What the task asks ->
Could you copy out, character for character, everything from the line containing "assume (442, 613)" down to the end of the entries, with that line and the last one both included?

# START OF Material provided

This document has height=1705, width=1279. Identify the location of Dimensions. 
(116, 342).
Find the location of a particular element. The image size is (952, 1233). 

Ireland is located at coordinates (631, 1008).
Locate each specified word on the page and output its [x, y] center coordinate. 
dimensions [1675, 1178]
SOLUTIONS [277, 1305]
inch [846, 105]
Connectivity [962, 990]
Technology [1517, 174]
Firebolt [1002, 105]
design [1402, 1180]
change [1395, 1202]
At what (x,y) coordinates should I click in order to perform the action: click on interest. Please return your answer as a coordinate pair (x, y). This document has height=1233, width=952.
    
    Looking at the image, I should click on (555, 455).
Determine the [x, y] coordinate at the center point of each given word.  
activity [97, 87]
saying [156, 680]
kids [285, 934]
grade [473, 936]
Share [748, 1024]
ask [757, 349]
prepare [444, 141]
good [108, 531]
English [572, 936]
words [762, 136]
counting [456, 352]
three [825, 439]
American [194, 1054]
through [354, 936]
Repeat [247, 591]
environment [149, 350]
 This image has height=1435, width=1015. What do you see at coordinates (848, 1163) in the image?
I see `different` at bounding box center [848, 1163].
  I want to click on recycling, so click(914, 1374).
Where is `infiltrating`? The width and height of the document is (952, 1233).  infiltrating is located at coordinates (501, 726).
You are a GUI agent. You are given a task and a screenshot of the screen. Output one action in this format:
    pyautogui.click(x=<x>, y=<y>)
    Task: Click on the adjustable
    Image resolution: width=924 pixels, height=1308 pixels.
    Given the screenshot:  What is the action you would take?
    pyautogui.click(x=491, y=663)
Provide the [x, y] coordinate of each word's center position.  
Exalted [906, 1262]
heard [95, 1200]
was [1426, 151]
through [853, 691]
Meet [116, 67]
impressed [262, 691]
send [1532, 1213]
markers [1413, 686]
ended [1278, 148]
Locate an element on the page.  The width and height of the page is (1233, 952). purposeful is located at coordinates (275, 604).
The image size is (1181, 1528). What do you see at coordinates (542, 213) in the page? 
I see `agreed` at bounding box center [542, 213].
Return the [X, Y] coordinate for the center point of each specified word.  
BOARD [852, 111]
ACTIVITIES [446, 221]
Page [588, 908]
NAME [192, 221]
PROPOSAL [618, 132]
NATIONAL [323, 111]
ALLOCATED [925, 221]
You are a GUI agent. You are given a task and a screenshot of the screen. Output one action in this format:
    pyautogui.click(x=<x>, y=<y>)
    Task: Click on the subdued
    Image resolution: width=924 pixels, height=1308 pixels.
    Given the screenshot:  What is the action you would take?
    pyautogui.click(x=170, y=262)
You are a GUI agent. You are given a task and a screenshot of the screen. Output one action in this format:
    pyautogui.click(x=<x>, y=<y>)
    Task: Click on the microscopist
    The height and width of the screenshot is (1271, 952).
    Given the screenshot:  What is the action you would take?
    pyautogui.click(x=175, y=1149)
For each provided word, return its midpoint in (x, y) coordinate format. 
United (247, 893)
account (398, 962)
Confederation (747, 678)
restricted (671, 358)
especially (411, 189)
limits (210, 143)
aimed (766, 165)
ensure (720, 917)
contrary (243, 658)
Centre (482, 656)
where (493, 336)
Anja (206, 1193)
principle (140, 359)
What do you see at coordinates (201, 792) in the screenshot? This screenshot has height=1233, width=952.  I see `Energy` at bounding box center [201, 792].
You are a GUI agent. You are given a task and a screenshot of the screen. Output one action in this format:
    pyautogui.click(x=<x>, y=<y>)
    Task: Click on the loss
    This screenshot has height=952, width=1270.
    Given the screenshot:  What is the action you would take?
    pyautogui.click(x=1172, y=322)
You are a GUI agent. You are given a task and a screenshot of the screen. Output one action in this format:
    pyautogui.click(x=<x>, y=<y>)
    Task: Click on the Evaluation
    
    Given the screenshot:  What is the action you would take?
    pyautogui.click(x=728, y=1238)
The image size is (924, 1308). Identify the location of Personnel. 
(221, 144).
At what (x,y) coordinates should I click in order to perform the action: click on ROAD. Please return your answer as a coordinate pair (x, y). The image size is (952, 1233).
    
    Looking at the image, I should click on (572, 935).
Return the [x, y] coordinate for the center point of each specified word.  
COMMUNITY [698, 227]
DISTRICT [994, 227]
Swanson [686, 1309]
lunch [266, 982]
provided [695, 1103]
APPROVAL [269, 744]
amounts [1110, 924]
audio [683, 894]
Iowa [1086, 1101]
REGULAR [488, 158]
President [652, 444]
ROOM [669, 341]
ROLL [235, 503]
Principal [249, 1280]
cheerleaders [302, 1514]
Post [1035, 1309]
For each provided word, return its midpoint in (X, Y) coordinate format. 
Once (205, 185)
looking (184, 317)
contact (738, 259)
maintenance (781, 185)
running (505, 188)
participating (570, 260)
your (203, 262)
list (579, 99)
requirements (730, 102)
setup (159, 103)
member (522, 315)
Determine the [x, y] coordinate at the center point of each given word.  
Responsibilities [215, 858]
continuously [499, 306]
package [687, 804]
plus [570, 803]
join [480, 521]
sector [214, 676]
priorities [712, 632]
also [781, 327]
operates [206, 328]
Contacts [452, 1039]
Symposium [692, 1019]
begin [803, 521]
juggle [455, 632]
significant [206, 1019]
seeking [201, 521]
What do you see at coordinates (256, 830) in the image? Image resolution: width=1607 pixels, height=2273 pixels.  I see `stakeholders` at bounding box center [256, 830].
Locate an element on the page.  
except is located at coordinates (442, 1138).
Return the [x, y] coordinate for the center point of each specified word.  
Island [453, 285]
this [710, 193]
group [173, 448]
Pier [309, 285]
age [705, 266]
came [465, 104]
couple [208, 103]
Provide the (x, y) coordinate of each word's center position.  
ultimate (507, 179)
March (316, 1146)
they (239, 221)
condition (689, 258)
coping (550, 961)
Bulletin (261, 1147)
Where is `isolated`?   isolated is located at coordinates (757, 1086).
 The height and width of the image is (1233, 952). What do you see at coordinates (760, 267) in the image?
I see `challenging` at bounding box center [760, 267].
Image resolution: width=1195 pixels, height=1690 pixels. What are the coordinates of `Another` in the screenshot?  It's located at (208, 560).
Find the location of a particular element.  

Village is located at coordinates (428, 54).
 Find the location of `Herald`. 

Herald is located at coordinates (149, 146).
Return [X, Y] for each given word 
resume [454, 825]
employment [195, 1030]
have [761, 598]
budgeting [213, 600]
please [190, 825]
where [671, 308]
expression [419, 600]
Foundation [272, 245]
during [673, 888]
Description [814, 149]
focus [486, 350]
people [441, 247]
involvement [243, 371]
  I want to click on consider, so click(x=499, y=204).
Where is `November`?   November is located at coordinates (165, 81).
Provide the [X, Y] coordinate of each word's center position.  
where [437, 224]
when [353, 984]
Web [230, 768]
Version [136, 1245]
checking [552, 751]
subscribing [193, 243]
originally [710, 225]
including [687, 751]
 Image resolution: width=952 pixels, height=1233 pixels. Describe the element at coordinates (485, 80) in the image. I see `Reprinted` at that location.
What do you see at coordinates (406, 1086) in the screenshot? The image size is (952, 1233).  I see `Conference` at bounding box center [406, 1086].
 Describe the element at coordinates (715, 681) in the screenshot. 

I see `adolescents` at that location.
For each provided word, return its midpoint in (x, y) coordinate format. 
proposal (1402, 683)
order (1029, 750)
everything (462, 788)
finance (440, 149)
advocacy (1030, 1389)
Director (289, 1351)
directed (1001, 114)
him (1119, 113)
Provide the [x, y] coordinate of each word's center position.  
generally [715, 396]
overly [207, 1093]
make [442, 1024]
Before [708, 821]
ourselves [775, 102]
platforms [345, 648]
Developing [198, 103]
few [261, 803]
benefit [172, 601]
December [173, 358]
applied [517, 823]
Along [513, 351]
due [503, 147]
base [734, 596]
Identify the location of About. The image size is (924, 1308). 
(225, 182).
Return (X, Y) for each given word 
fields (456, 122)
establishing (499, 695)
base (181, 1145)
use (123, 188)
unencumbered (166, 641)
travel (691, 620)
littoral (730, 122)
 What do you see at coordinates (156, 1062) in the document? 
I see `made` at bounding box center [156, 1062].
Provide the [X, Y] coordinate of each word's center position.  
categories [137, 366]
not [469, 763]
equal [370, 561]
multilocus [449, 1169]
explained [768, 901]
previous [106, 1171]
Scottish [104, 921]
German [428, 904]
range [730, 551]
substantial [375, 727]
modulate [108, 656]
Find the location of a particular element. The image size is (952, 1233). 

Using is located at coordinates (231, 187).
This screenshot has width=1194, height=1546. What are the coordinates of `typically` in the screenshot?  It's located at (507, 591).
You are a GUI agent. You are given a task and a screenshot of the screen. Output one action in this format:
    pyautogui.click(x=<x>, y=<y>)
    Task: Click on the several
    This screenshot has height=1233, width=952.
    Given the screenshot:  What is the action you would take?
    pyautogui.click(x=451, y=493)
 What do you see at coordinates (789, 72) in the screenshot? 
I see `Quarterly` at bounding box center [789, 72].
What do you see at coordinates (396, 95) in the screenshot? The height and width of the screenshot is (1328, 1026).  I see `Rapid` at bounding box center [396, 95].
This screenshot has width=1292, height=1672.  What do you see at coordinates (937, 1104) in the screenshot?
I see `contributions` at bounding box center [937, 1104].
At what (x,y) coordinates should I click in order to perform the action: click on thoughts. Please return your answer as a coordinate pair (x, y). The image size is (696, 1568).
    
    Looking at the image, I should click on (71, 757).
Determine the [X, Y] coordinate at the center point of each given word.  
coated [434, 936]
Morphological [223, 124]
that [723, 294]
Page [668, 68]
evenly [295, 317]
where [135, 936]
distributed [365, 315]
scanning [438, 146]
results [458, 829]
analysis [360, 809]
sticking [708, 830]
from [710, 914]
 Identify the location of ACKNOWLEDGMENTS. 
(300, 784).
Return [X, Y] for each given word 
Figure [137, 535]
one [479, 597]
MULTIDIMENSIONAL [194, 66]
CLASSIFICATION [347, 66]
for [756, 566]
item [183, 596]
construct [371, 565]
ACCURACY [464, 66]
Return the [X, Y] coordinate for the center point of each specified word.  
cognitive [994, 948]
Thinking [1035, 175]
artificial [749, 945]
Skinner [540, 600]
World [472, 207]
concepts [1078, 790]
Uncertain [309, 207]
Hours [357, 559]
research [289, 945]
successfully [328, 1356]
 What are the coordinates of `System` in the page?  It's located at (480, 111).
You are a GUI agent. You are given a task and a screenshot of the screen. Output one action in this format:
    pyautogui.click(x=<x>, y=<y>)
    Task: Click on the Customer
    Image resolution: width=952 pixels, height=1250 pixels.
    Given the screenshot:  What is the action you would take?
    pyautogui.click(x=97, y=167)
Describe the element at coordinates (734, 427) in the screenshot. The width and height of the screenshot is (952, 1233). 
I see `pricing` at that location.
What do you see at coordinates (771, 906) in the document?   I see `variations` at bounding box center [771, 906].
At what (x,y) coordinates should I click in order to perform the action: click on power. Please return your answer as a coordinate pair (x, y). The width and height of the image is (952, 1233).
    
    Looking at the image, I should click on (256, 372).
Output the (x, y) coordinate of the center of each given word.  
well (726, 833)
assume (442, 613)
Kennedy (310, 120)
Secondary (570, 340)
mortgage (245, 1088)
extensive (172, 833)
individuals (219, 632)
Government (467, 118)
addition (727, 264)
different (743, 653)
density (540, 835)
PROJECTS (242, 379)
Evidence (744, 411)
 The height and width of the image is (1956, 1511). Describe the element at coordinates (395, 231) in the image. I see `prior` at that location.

# END OF Material provided

Response for this exercise ->
assume (442, 613)
Kennedy (310, 120)
Secondary (570, 340)
mortgage (245, 1088)
extensive (172, 833)
individuals (219, 632)
Government (467, 118)
addition (727, 264)
different (743, 653)
density (540, 835)
PROJECTS (242, 379)
Evidence (744, 411)
 The height and width of the image is (1956, 1511). Describe the element at coordinates (395, 231) in the image. I see `prior` at that location.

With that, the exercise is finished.